_What is needed_.
Every line in the records below between the one holding "Phone (160, 1525)" and the one holding "Dealing With a DUI (197, 2166)", inclusive, is to be set down exactly; all other lines are to be left out.

[Dataset entries]
>>>

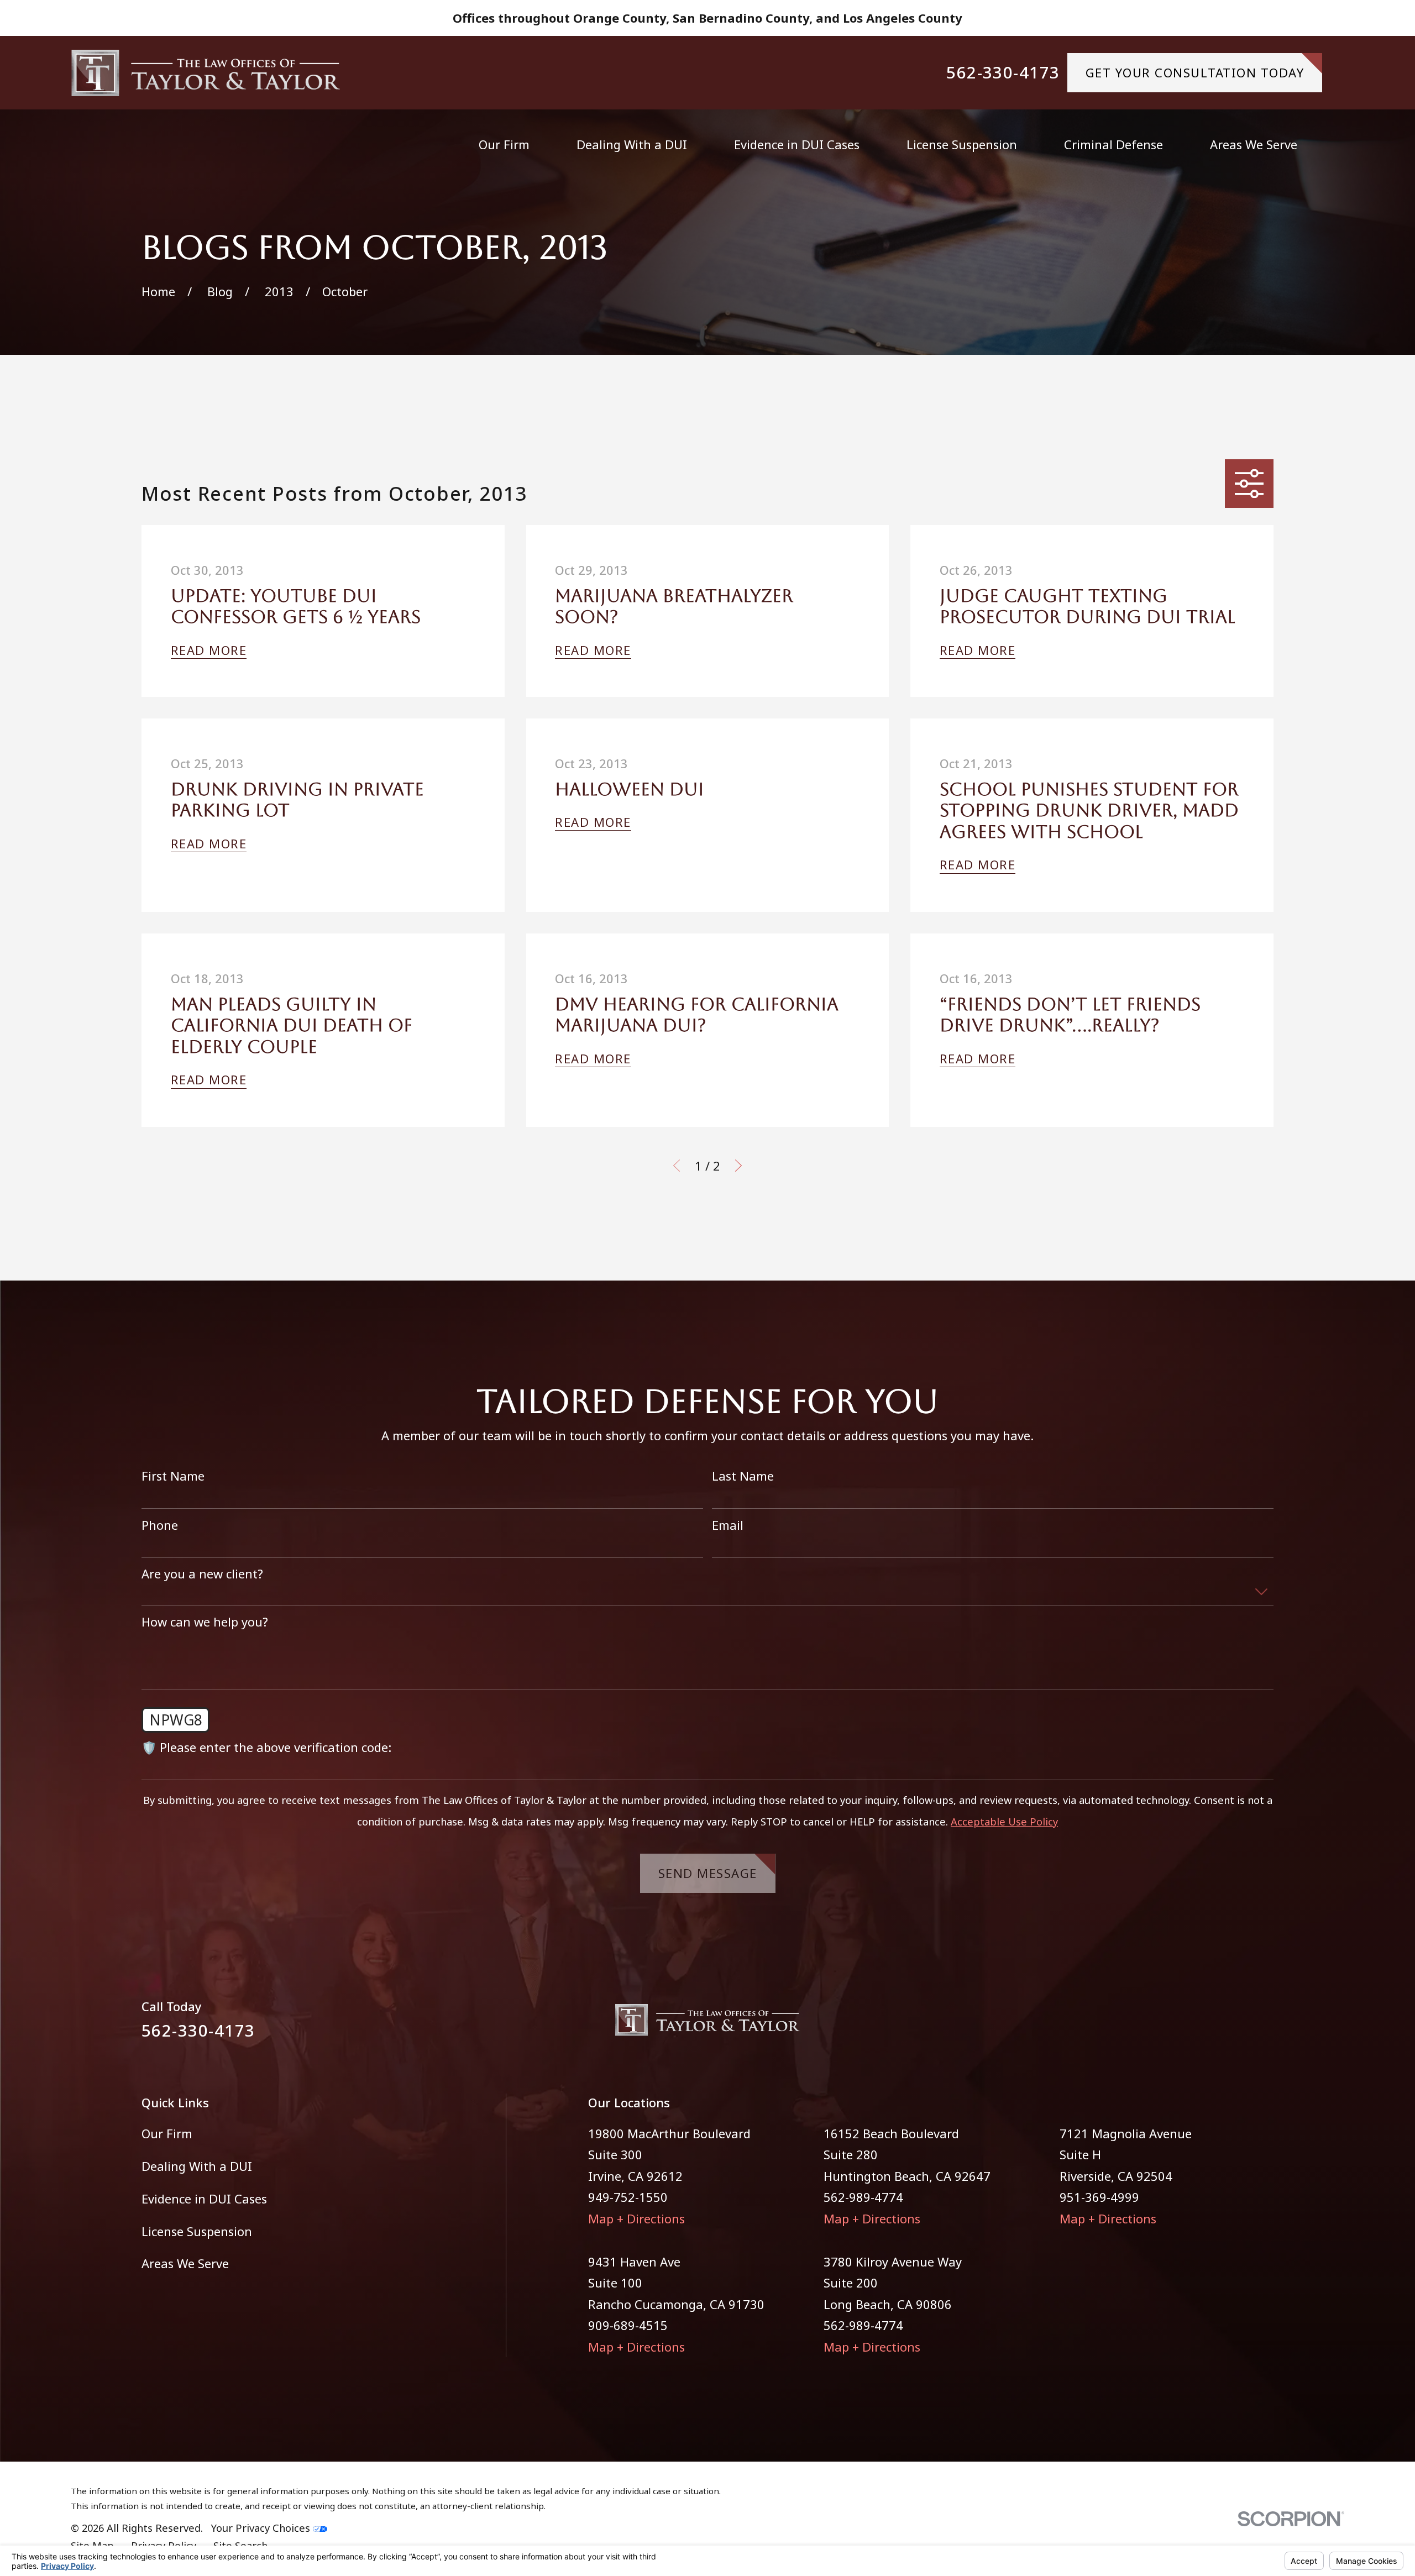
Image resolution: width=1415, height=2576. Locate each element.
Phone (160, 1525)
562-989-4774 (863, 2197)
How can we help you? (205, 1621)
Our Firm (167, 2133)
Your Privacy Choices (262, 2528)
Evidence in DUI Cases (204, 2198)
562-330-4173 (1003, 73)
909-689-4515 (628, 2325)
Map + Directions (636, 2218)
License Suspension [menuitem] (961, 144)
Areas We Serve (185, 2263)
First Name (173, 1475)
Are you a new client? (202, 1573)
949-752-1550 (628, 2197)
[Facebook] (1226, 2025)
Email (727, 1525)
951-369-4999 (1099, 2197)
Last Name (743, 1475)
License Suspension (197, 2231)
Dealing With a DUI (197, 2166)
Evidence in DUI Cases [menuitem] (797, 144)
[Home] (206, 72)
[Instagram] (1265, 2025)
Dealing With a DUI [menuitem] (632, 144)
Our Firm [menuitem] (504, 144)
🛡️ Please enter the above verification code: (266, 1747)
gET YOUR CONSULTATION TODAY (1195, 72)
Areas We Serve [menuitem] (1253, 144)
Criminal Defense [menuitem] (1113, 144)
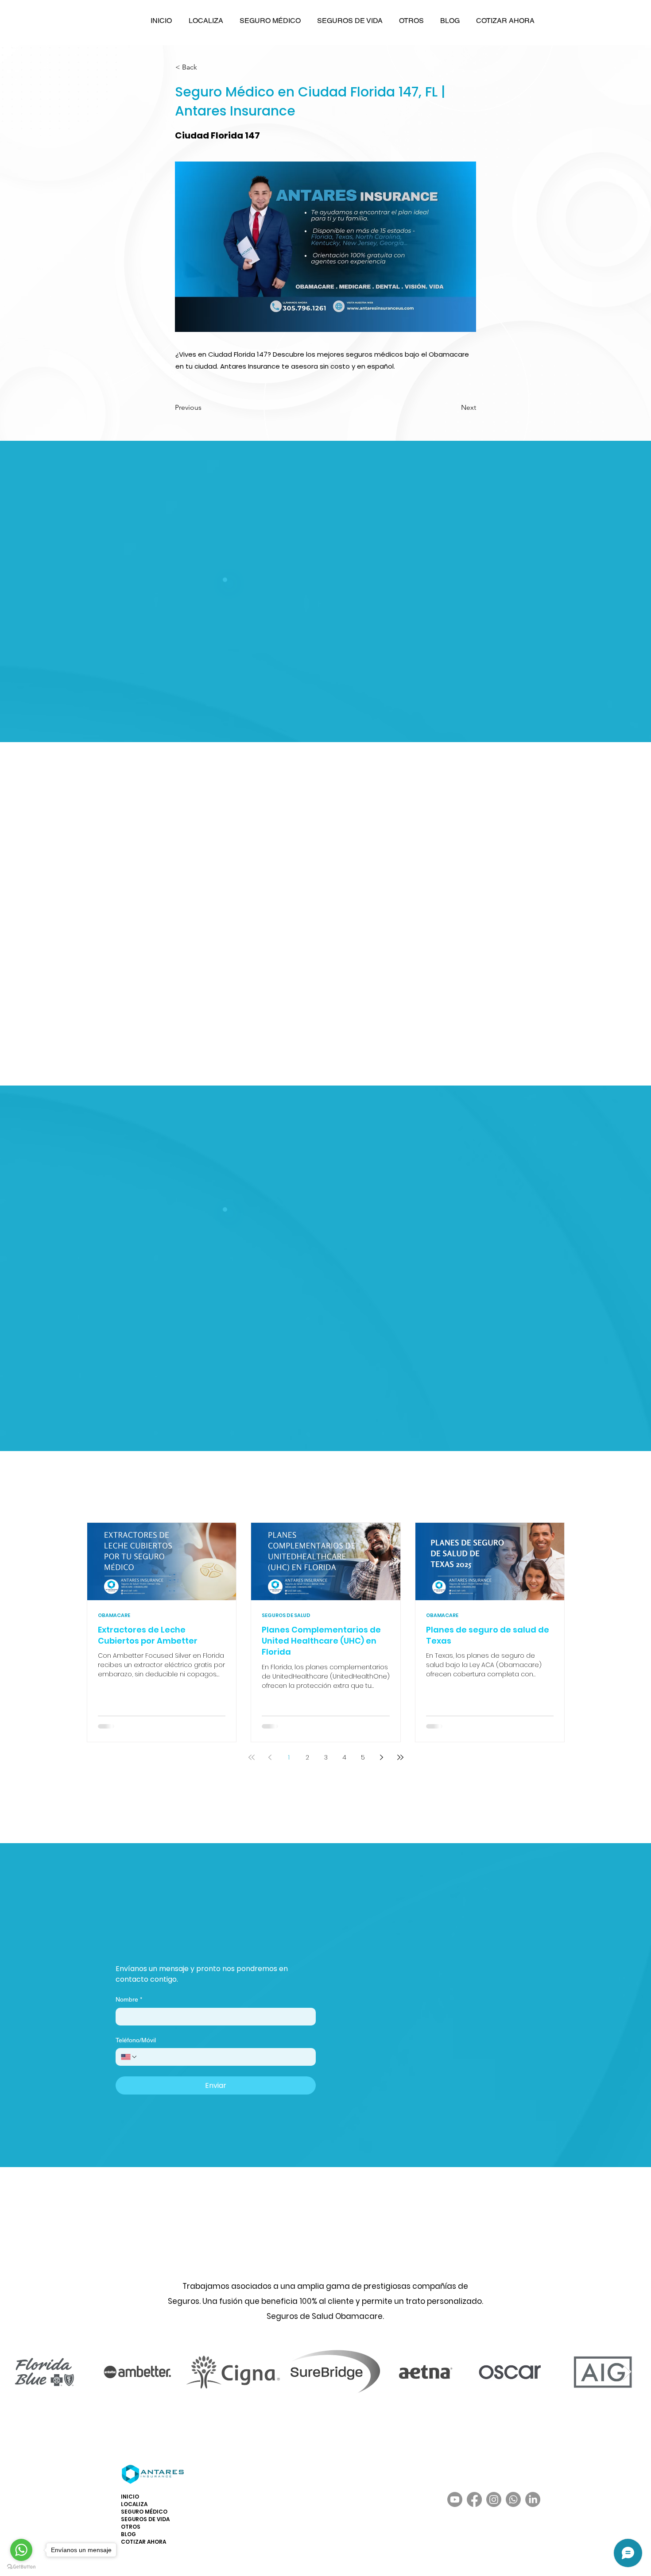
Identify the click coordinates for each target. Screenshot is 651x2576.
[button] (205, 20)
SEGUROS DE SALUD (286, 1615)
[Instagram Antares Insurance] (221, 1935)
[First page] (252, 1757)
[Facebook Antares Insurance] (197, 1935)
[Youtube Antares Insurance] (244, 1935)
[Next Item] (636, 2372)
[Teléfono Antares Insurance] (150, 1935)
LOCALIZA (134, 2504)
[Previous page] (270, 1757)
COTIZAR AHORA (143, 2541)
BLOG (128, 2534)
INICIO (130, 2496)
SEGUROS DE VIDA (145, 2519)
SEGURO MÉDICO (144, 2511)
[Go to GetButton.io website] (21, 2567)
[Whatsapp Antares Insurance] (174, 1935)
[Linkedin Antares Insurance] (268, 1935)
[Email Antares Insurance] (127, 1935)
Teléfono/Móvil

<<<

_Your solution_.
Phone (160, 1525)
562-989-4774 (863, 2197)
How can we help you? (205, 1621)
Our Firm (167, 2133)
Your Privacy Choices (262, 2528)
Evidence in DUI Cases (204, 2198)
562-330-4173 (1003, 73)
909-689-4515 (628, 2325)
Map + Directions (636, 2218)
License Suspension [menuitem] (961, 144)
Areas We Serve (185, 2263)
First Name (173, 1475)
Are you a new client? (202, 1573)
949-752-1550 (628, 2197)
[Facebook] (1226, 2025)
Email (727, 1525)
951-369-4999 (1099, 2197)
Last Name (743, 1475)
License Suspension (197, 2231)
Dealing With a DUI (197, 2166)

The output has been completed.